SUPPLIED PASSAGE:
________

Insofar as there is an obligation under section 14 (2) sentence 1 no. 2 sentence 2 of the Turnover Tax Act ( Umsatzsteuergesetz ) to submit an invoice, reference is to be made, in invoices on the sale or other putting into circulation of the appliances or storage mediums referred to in section 54 (1), to the remuneration due in respect of the appliance or storage medium.

Section 54e Obligation to report

(1) Any person who, on a commercial scale, imports or re-imports appliances or storage mediums into the territory to which this Act applies is obliged, vis-à-vis the author, to report to the receiving office designated in section 54h (3) in writing the nature and quantity of the imported items, on a monthly basis by the 10th day after the end of each calendar month.

(2) Where the person obliged to make such report does not meet this obligation, or only does so incompletely or otherwise incorrectly, twice the rate of remuneration may be demanded.

________

BRIEF:
Copy the text above on appliance and storage-medium obligations word for word, from "Section 54e Obligation" up to and including "each calendar month.".

DATA LINES:
________

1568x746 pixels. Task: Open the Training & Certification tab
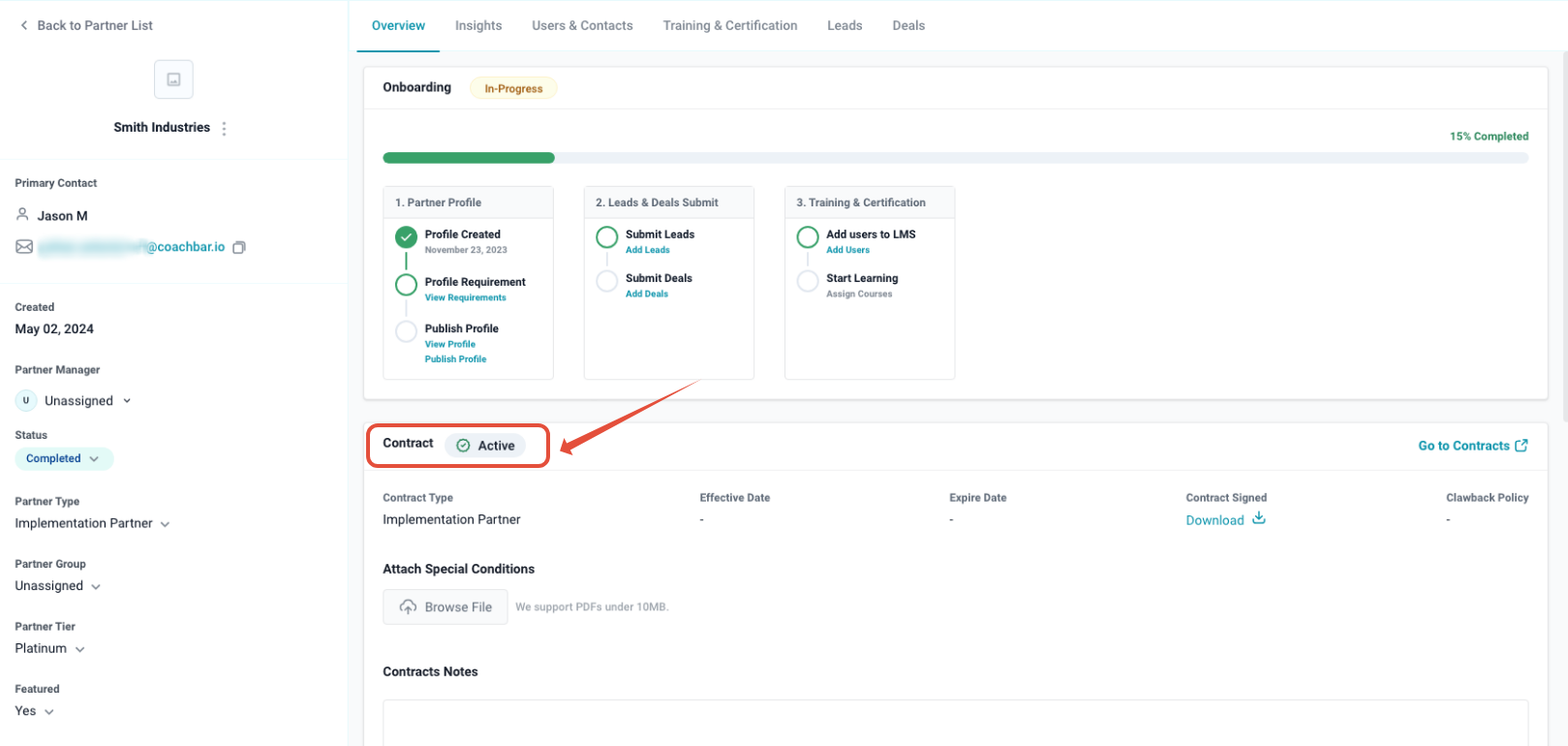coord(729,26)
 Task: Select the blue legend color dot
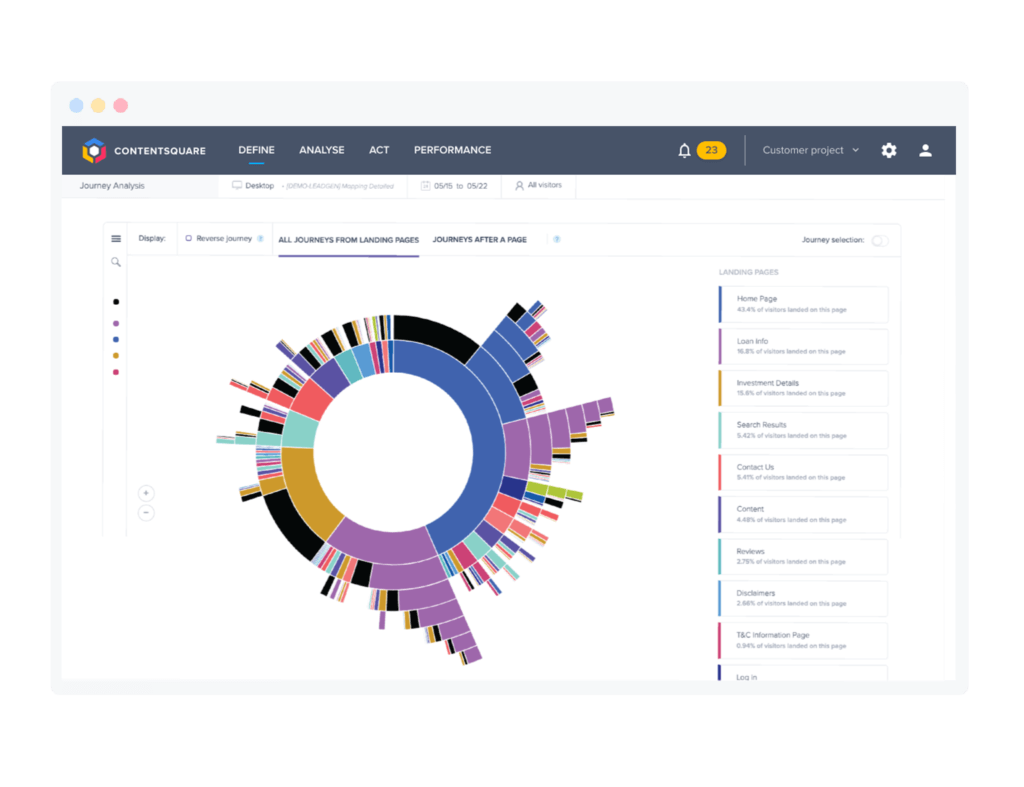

________

TASK ANSWER:
Section 54e Obligation to report

(1) Any person who, on a commercial scale, imports or re-imports appliances or storage mediums into the territory to which this Act applies is obliged, vis-à-vis the author, to report to the receiving office designated in section 54h (3) in writing the nature and quantity of the imported items, on a monthly basis by the 10th day after the end of each calendar month.